If it is possible for an entity to control or possess something of value,
and it is also possible for that thing of value to be transfered to some
other player, then you *will* have goons who will take control of that
thing of value without the consent of the other player. All you can
control is the mechanisms; how valuable is the thing in question, and how
does the other player go about getting it? Moreover, even if the other
player can't get it, a true goon will take the attitude of "if I can't
have it, no one can" and will attempt to deny it to the other player.
(Ie, building a forge on the shop's doorstep, denying entry.)
> > In our statistics a remarkably small percentage of players accounts for
> > a gross majority of problems. We've seen more success from banning
> > problem people. This option works for us however because we are not
> > a pay-for system and have no implied service level guarantee.
> > Not a scalable solution, IMO.
>
> It is my firm belief that sooner or later the staff of a game must step in
> to control problems. On a free for all game that probably is much later of
> course but there too some player will find ways to become so disruptive to
> the game that strong actions must be taken. If a player decides to repeat-
> edly crash a game because of some perceived gripe that will cause staff ac-
> tion very quickly. And of course in a way the new pk-control system of uol
> is also a staff intervention to a rampaging pk problem on that game.
> Empowering players will not prevent such things from happening, it can only
> postpone them.
I think most of the folks here that are interested in free-form worlds
which grant players a large amount of freedom are looking at our own
universe.
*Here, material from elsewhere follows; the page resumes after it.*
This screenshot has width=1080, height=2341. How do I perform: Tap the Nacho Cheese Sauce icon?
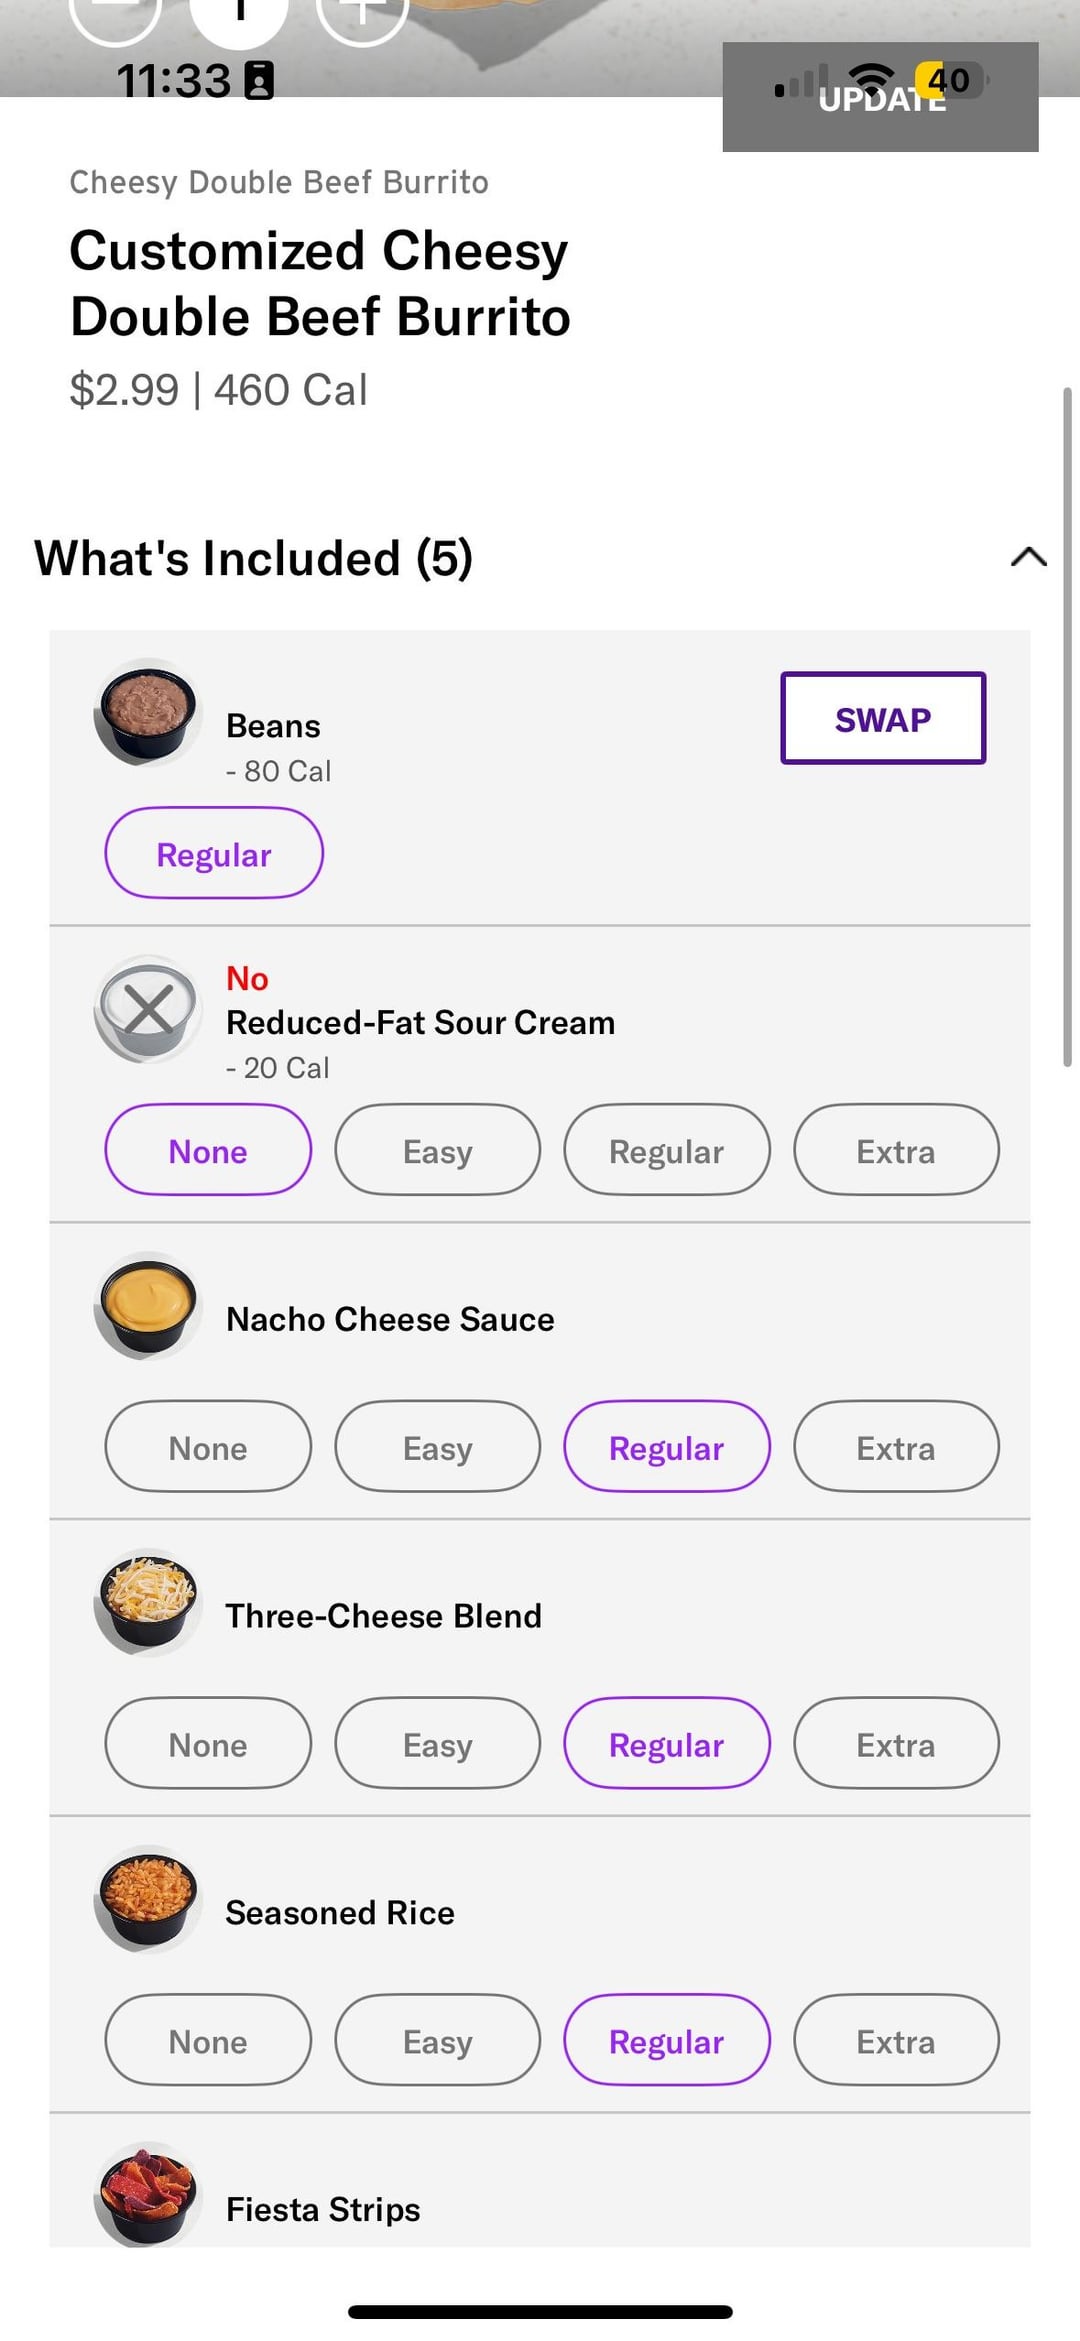(x=148, y=1306)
I suppose at this point you can argue whether or not there is
some true "admin" staring down at us from the sky; but with or without
such a being or being(s), we are fairly free to do as we like, and that
includes ending other people's life. Yet our society exists with most
people living the full length of their lives, and a large number of people
never confronting much danger from anything except for old age. It seems
reasonble to assume that we could create 'virtual' communities which exist
in a very similar state. Obviously this is easier said than done;
unfortunately one of the in-between steps to achieving this state is going
through the same childhood that humanity did - that of barbarism. At that
point it's just a question of whether the game designer considers going
through such a stage to be worthwhile in pursuit of the ultimate goal. I
for one find it very enlightening as both an independant observer, and a
player inside the system, to examine the roots of our society; much in the
same way that I find it interesting and worthwhile to go to a museum and
look at artifacts from our past. Sure, a horse-drawn carriage is pretty
pathetic compared to an airliner, but I still think it is intruiging to
examine such artifacts. The state of online communities today are a
similar artifact, only much more hands-on.
This, of course, is not the only kind of comminuty worth
creating/participating in. But by the same token we shouldn't throw it
away just because it's "not working". Examining our own past, I'd say
that it's working exactly as it should.